→ WHAT YOU SHOULD DO: Extract every line from the entries below and reproduce each one word for word, keeping the original order.

── MATERIAL FOR THE TASK

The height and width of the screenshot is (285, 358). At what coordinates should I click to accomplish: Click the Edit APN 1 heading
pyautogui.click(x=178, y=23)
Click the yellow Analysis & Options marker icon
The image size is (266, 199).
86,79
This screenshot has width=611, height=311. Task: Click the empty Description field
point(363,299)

────

→ FINISHED ANSWER:
The height and width of the screenshot is (285, 358). At what coordinates should I click to accomplish: Click the Edit APN 1 heading
pyautogui.click(x=178, y=23)
Click the yellow Analysis & Options marker icon
The image size is (266, 199).
86,79
This screenshot has width=611, height=311. Task: Click the empty Description field
point(363,299)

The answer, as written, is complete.